Fascinating post....makes me want to read her book.
BTW....a few years ago I visited what is left of Glastonbury Abbey.
There was a book out last year called Will in the World, which while not going as far as this book, does suggest that Shakespeare was exposed to some of the Catholic "underground." This type of thinking is on the cutting edge in Shakespeare scholarship.
BTW, thanks for posting about the book. I'm a Shakespeare fanatic and will probably end up buying it.
OMG! How Fascinating!!! Thank you!
This is very interesting. I wonder if she's really correct, I've always heard that Shakespere was just a slave to the Tudors. Interesting to think he might have been a closet cath-o-leek.
I watched a PBS (eek!) show called The Search for Shakespeare (I think) on DVD that explored some of the evidence for this same theory. It dragged a little bit in the third and fourth hour because of repetition but it was interesting.
"I have so many children that I was literally reading and writing while ironing and cooking," she says. "I wouldn't have thought it possible, but it was."
And if it all turns out to be correct, she will have single-handedly turned the mighty citadel of Shakespearean scholarship on its head.
For some reason, you came to mind. Just another job for Mom.
Change the diaper, change the world. It's all one big blur.
Can someone e-mail Hugh Hewitt about this info?? His prof friend David Allen White (?), teaches Shakespeare at the US Naval Academy and is fascinating to listen when he's on Hugh's show.
Her book, Shadowplay will be a must-buy!
The first half of 'Will in the World' was especially good.

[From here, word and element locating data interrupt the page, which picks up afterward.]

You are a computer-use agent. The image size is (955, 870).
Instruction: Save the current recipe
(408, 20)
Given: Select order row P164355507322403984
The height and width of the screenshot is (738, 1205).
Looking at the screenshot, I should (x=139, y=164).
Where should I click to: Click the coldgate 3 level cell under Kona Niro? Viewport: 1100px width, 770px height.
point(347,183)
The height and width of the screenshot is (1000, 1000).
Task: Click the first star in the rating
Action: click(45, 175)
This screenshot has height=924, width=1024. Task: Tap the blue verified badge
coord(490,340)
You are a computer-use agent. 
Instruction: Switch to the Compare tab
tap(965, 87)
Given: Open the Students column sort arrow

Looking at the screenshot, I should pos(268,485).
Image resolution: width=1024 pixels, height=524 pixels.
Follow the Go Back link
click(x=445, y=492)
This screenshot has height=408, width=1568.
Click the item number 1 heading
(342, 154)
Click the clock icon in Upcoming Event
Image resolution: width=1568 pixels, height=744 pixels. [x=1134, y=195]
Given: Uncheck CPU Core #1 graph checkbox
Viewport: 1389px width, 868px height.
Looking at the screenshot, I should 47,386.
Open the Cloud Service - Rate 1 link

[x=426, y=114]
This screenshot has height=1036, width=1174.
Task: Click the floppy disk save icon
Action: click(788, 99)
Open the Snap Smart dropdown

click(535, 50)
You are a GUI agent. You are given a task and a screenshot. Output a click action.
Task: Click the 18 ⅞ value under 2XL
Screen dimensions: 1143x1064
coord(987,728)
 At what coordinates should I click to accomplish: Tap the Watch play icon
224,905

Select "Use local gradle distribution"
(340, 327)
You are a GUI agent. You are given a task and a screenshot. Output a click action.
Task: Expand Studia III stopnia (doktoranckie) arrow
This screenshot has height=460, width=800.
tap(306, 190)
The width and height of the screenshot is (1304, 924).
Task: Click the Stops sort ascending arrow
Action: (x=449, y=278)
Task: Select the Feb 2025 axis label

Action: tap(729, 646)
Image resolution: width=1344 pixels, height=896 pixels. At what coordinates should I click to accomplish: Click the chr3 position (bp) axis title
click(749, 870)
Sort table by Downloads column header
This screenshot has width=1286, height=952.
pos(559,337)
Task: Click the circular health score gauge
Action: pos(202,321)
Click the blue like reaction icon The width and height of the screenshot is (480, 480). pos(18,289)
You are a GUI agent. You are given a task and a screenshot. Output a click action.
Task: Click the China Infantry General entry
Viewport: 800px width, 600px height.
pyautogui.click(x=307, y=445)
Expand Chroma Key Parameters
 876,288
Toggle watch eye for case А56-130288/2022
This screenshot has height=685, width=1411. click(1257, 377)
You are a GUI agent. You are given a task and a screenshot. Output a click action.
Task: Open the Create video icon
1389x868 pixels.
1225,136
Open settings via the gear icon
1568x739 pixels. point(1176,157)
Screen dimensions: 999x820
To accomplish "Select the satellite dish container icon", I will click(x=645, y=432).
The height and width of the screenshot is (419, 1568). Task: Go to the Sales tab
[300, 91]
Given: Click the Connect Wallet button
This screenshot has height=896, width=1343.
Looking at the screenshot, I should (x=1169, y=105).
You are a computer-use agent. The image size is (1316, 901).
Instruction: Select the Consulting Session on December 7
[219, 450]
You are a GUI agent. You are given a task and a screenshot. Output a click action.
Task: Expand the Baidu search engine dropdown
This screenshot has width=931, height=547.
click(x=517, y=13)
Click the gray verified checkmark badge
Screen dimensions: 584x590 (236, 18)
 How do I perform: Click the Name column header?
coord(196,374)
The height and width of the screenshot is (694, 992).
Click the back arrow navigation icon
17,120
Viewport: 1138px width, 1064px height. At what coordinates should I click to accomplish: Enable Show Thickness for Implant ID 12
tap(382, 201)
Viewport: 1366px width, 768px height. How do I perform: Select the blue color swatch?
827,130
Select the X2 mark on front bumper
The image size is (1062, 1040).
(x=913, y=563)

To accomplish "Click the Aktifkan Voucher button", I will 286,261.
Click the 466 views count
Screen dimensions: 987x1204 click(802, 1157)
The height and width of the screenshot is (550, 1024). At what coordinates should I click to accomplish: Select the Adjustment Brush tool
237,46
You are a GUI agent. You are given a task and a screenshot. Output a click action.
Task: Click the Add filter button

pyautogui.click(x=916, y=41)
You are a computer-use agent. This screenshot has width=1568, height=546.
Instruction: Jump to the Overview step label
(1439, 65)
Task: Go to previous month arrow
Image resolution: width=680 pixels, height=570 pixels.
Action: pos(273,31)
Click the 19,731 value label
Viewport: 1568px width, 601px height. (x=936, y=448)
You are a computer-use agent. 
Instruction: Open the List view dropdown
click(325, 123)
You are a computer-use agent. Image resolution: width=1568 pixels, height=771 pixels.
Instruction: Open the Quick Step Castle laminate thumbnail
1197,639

Greenblatt's speculation that Shakespeare could have met with Campion was intriguing.
The book does sound interesting, but I'd read something about Shakespeare being a 'closet Catholic' a few years ago.
Why was this insight not applied to Shakespeare before now?
Maybe the mind set was not right until recently. It's like turning an ocean liner, it takes a while.
Only in the past few decades have historians revised their assumptions about the period. Far from being a happy time of peaceful transition from Catholicism to Protestantism, the Tudor and Elizabethan reigns were in fact the most brutal and turbulent period in English history.
So how does this connect to the current, widely-held view that the Shakespeare canon was written by Edward de Vere, the poet and nobleman, rather than the uneducated Will Shakespere? De Vere wasn't a closet Catholic, was he?
Old Willie was a Fenian, eh? Oops, wrong rebels.